Corporate Philanthropy: A Walk on the Dark Side

By now I have had the opportunity to talk with most of my colleagues on Team China 18.  We are quite unanimous in our excitement about the upcoming adventure, and there is a shared bond of understanding between us about what we would like this to mean:  to IBM, to the organizations and communities we will be working for, and to ourselves.

But a question has been nagging at my brain for the better part of a month now: if doing this is such a positive thing for everyone involved, why is it new and innovative?  If it benefits everyone as much as it seems to, why hasn’t it been established procedure for every major corporation worldwide?

With that in mind, I trolled the web to find people who thought that what we are doing is a bad idea.  And the web being the magical place that it is, it should surprise no one that I had little difficulty in finding some.  The main theme of this critique appears to be that corporate philanthropy is no more or less than direct theft and malfeasance of funds from shareholders.  Some specific examples:

On 21 July 2010, Jamie Whyte wrote an article in the Wall Street Journal entitled “When Corporate Theft is Good”.  He points out that were a corporate manager to give $100,000 to an outside party that has not provided the corporation with commensurate goods and services, in most circumstances that manager would be guilty of embezzlement.  But if the outside party happens to be the manager’s favorite charity, then for some inexplicable reason it is not only legal but encouraged.

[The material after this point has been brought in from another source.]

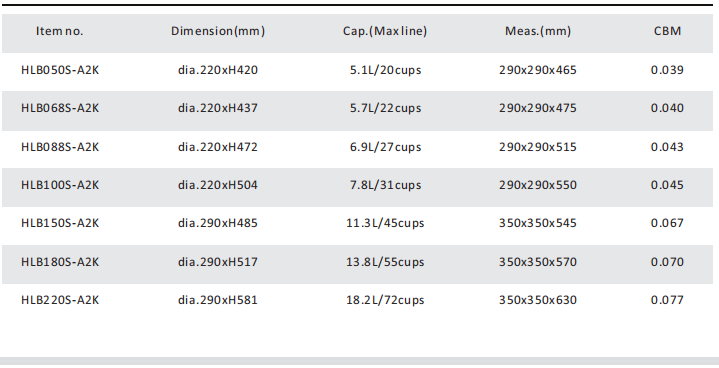
Task: Select item HLB150S-A2K
Action: coord(60,223)
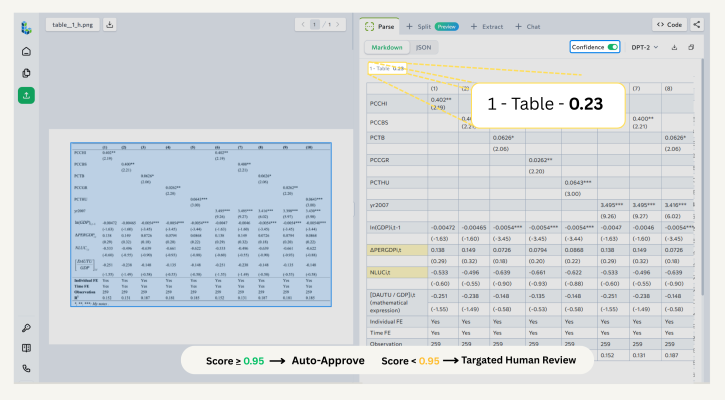Click the phone contact icon
Screen dimensions: 725x400
(26, 368)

Earlier the same year, Daniel Indiviglu wrote an article in The Atlantic criticizing Glaxo-SmithKline for donating a large body of anti-malaria research into the public domain.  As quoted by the National Conference on Citizenship in one of their featured discussions:

Indiviglu questioned the integrity of this decision, stating the intellectual property had been financed as an investment by the company’s shareholders. He made the argument that the “Glaxo management decided to take investor dollars and donate the profit that may come from it”—the profit that shareholders had perhaps invested in hopes of receiving. Ultimately, he states that without “explicit shareholder approval, [it is] unclear how this is different from taking investors’ money and misappropriating it.

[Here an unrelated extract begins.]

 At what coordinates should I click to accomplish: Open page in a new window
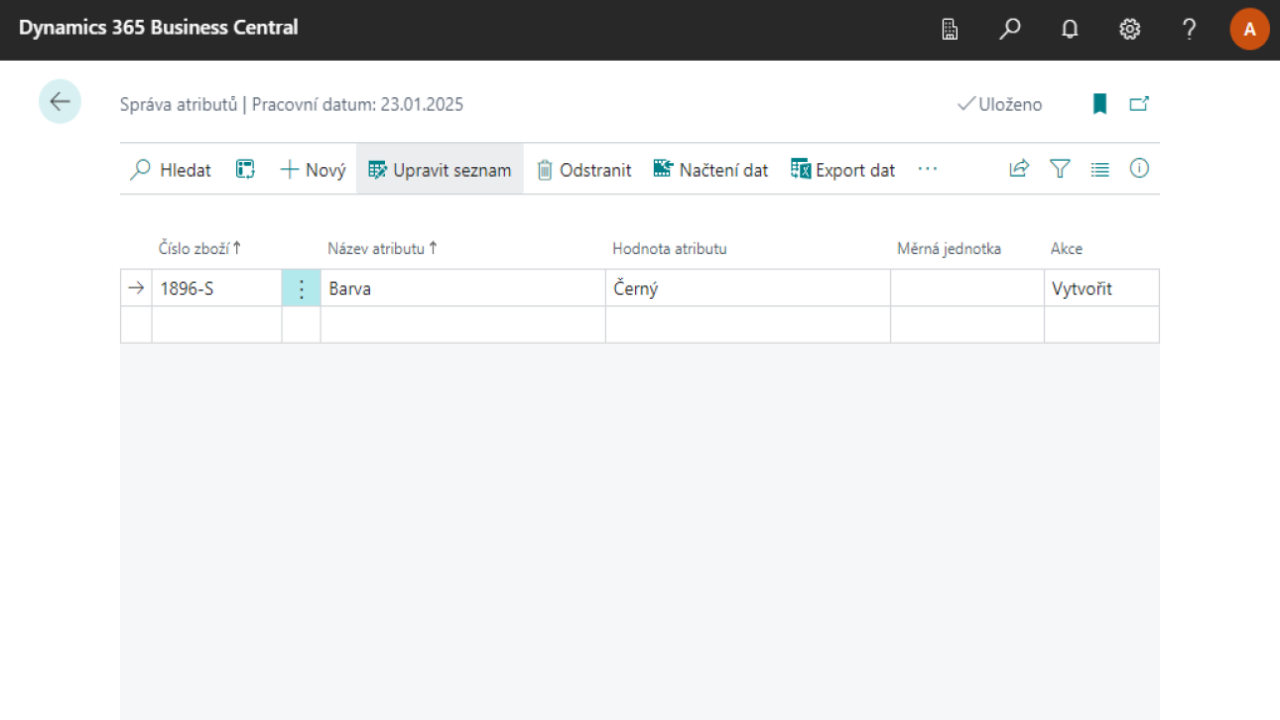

My emotional reaction to this argument is immediate; I feel contempt for such rapacious small-mindedness.  But however much I may dislike it, I am forced to admit that the logic behind the position is not only sound but compelling.  The only possible refutation available to a corporate manager is that corporate philanthropy is a sound business investment – in other words, that an investment in charitable work produces more shareholder value than the cost of that work, at rates of return better than would be available if the money were spent some other way.

This is serious business.  Our headlines are awash with examples of corporate management squandering shareholder money.  Where is the evidence that we are not doing the same?  The good news is that such evidence abounds.  And since I assume that anyone reading this blog has an interest in the subject, I would encourage you all to acquaint yourself with the evidence, because the burden of proof us on us.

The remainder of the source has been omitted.